Most of our knowledge and understanding of menopause have been based largely on studies done in the developed world, and many have been hospital-based studies rather than the population-based samples of women. The evidence from the existing studies shows that the physical and social environments in previous generations, and during the preconception to midlife, influence both reproductive health [8] and later, chronic disease [9] . The studies conducted among women in the developed world have established that the age at natural menopause is probably determined by a combination of genetic and environmental factors including age at menarche, maternal age at menopause [10], physical activity [11],[12],[13], smoking and lower parity [14],[15],[16] . Women living in resource-poor countries experience natural menopause many years earlier than the women in resource sufficient countries [17],[18],[19] . Thus, there was a need to estimate the prevalence of menopause in women less than 40 yr of age and to explore the preventable risk factors that determine early natural menopause in India. Many of the published studies suffer from methodological flaws and lack power.

Pallikadavath et al [20] in this issue have done an analysis of secondary data collected as part of the Indian District Level Household Survey carried out during 2007-2008 covering 643, 944 ever-married women aged 15-49 years. The objectives were to estimate the prevalence of natural menopause before 50 yr of age in India and its major States and to examine factors associated with early natural menopause. The data had population-based samples proportional to the actual rural-urban population ratio in India and also representing States with highest and lowest prevalence of natural menopause. The inclusion criteria for selection of data allowed separation of natural menopausal women from women who had undergone hysterectomy and that was the flaw noted in the National Family Health Survey-2 data, and it reported very high prevalence of early menopause in some States in India that raised concern and created panic [21] . The power to assess the significant association between potential risk factors and early natural menopause was slightly limited due to inability to gather the actual age at menopause from the data. The age of women reporting menopause at the time of survey was taken as age at menopause for analysis. However, since the data had large samples of women between the ages of 15-49 years, there was adequate number of women below the age 40 in menopause to measure the associated risk factors. Furthermore, the authors have used less biased, robust Cox proportional hazard regression models rather than simple mean to obtain the median age of women reporting a natural menopause, and it took care of the duration to the event of interest, the age at menopause and dealt with censored observations from women who were still premenopausal at the time of the interview in the study population.

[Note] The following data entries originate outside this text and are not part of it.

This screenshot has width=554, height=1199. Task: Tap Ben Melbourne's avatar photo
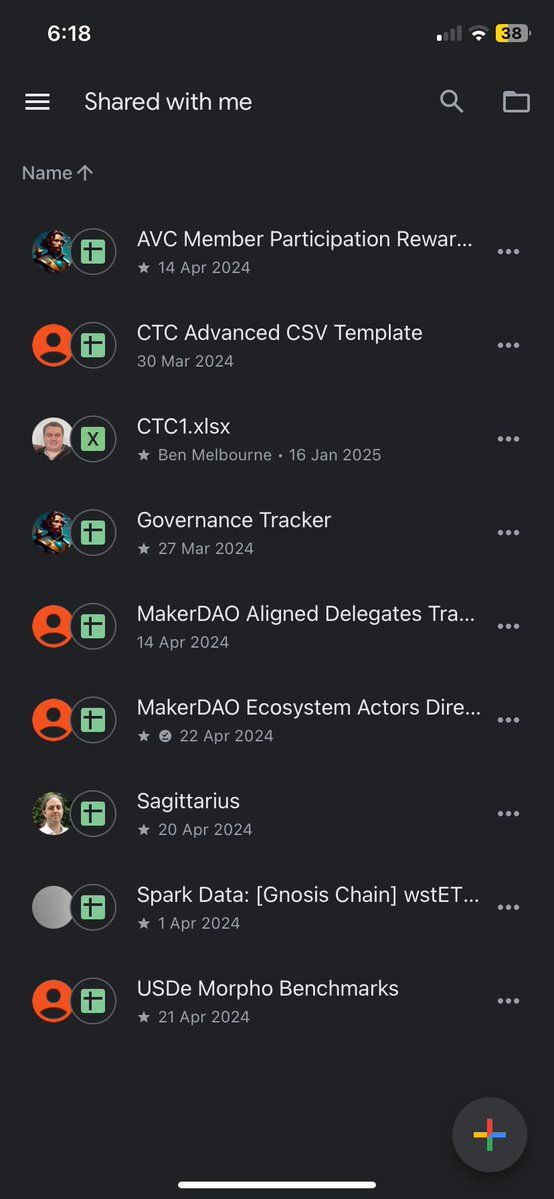tap(53, 439)
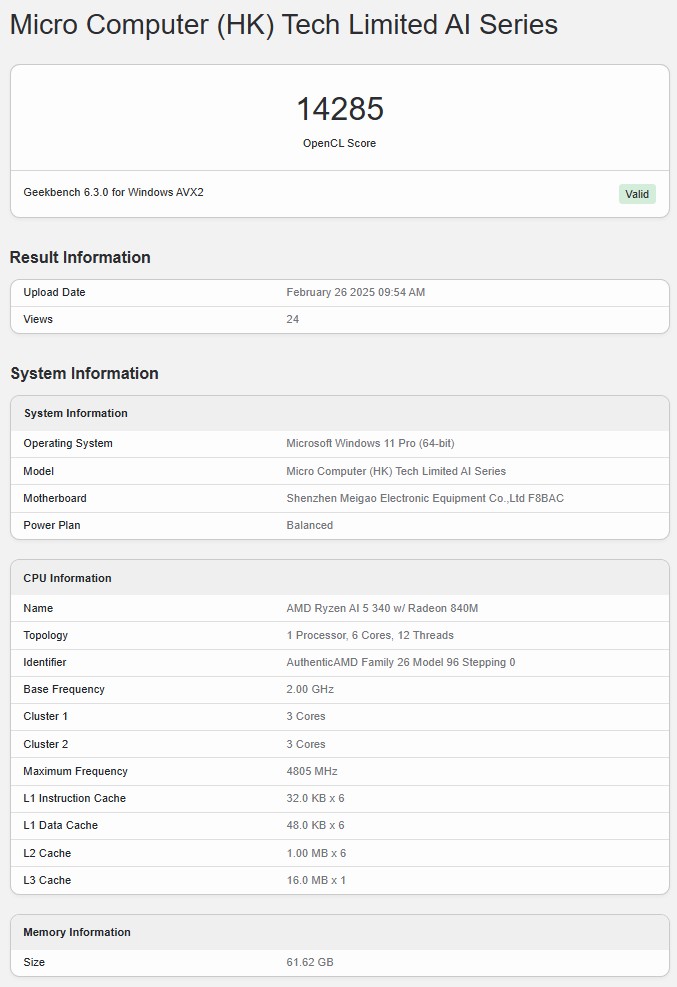Click the Result Information heading
677x987 pixels.
click(x=80, y=257)
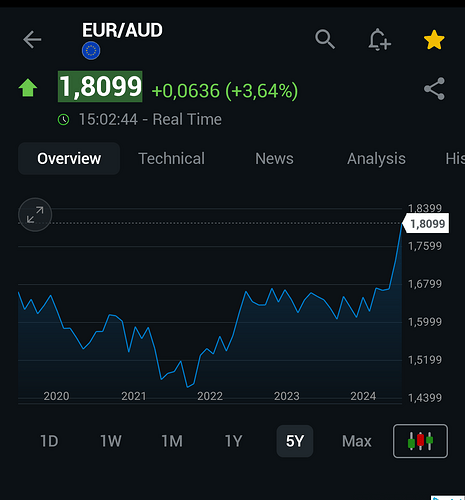Screen dimensions: 465x500
Task: Show the Max chart range
Action: click(357, 441)
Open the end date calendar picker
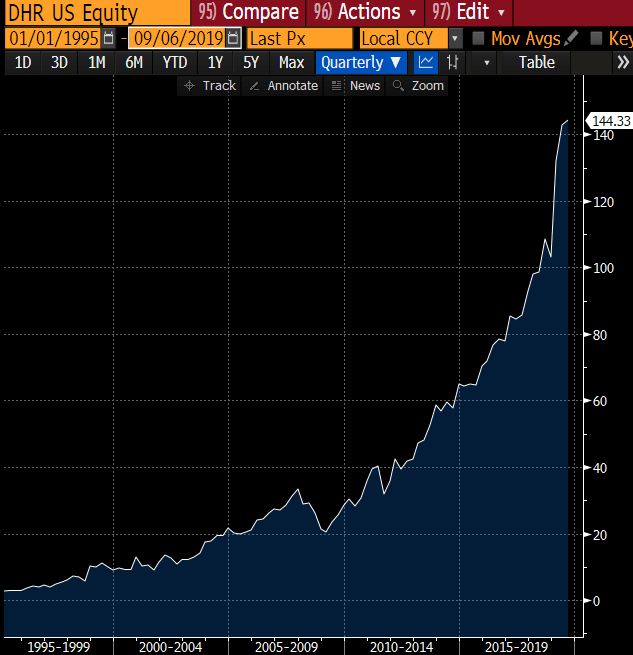The image size is (633, 655). pos(233,38)
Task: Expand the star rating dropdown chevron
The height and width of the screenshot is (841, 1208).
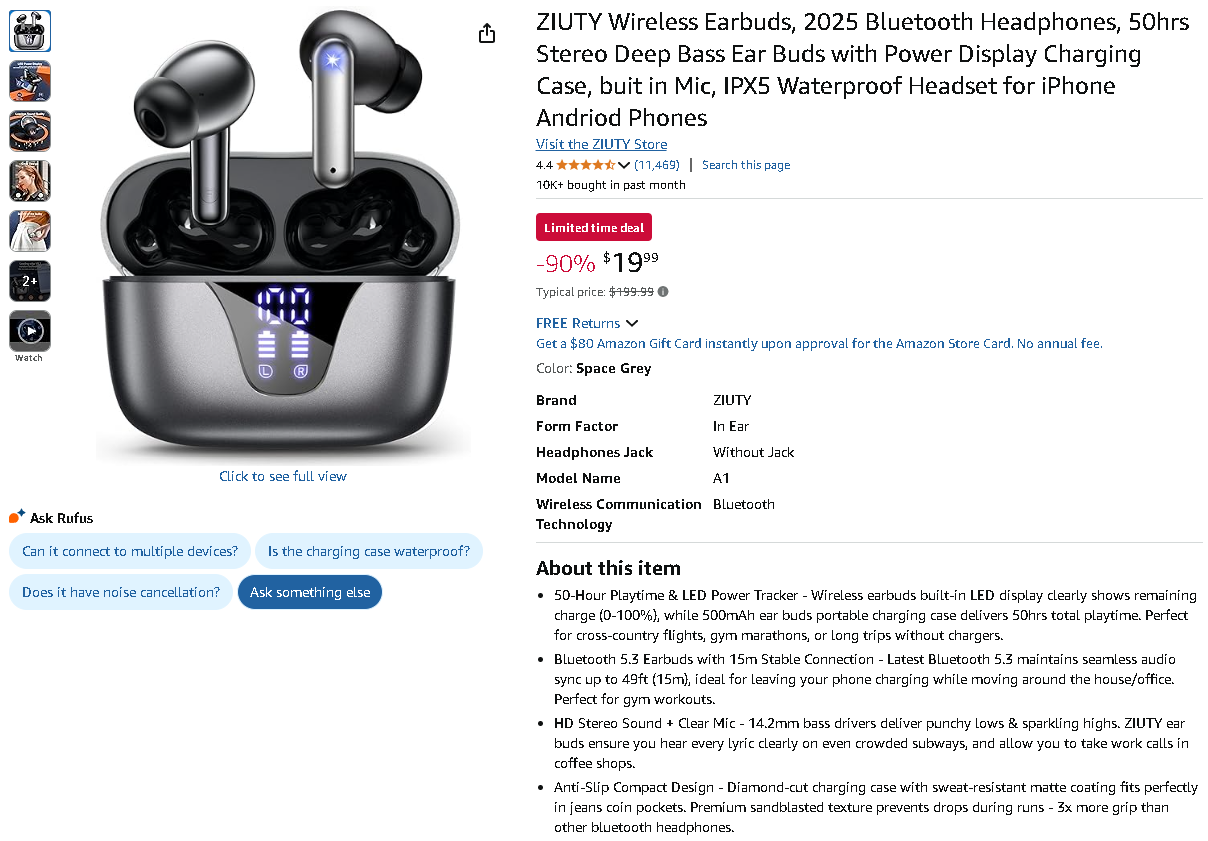Action: 624,165
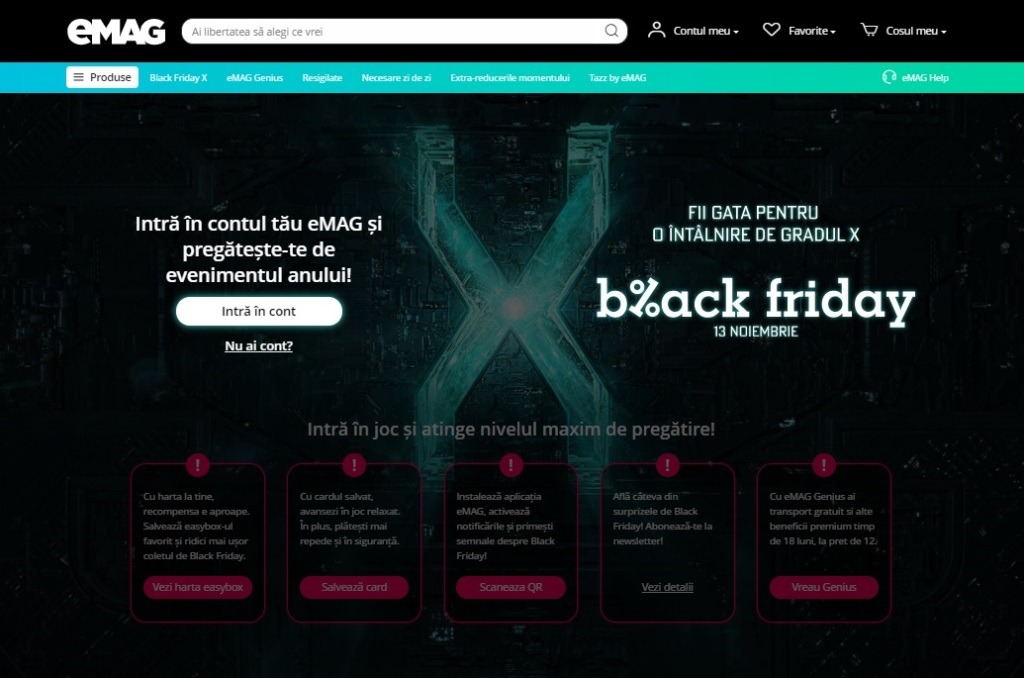
Task: Click the exclamation badge above easybox card
Action: coord(198,465)
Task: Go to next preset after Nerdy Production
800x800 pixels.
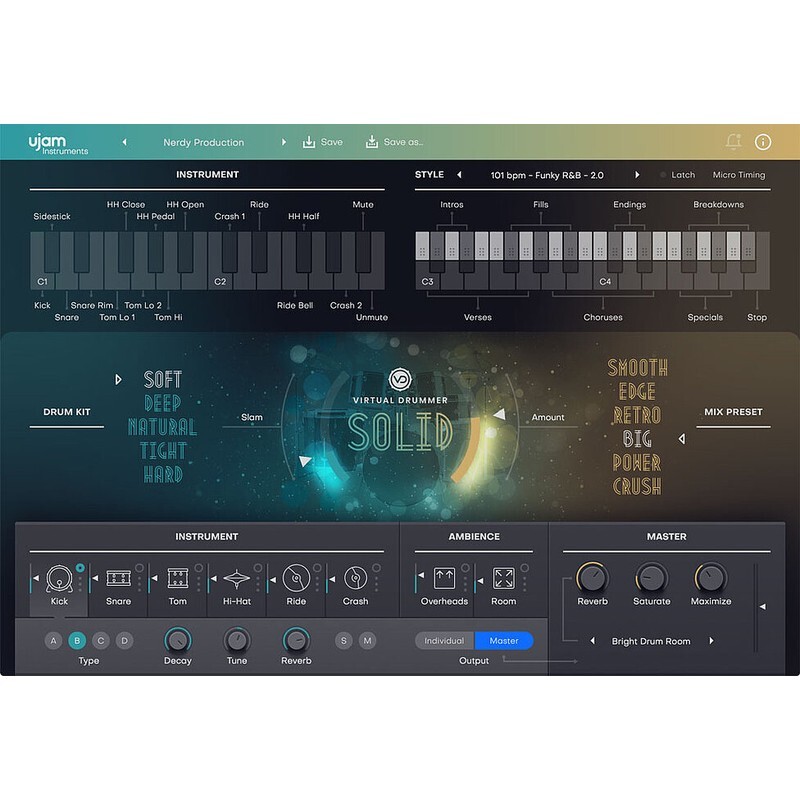Action: [284, 142]
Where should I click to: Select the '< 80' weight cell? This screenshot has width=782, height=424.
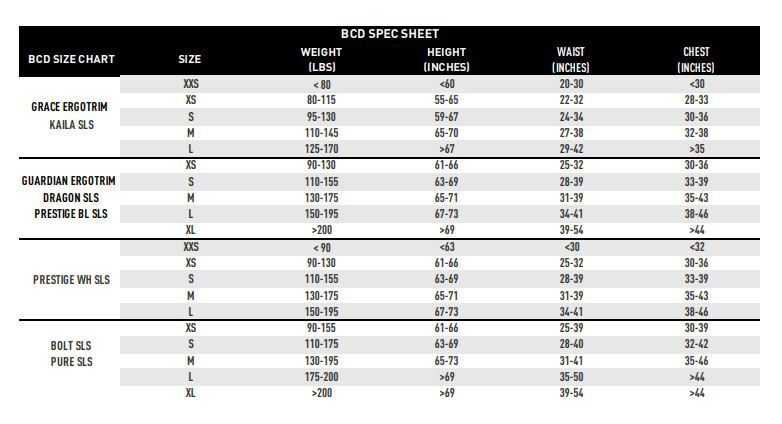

The authors were able to show that the prevalence of natural menopause in women below 40 years of age in India was comparable to estimates reported from developed countries20. Further, the authors pointed out that the significant interstate variations of estimate could be attributed to the disparities found in the poverty-nutrition status in different States in India. More importantly, the authors were able to establish the negative association of prior surgical sterilization to early natural menopause. This finding will have an impact on family welfare programme in India where surgical sterilization has been the most popular contraceptive method. This study has addressed some of the misconceptions regarding the early menopause in women in India.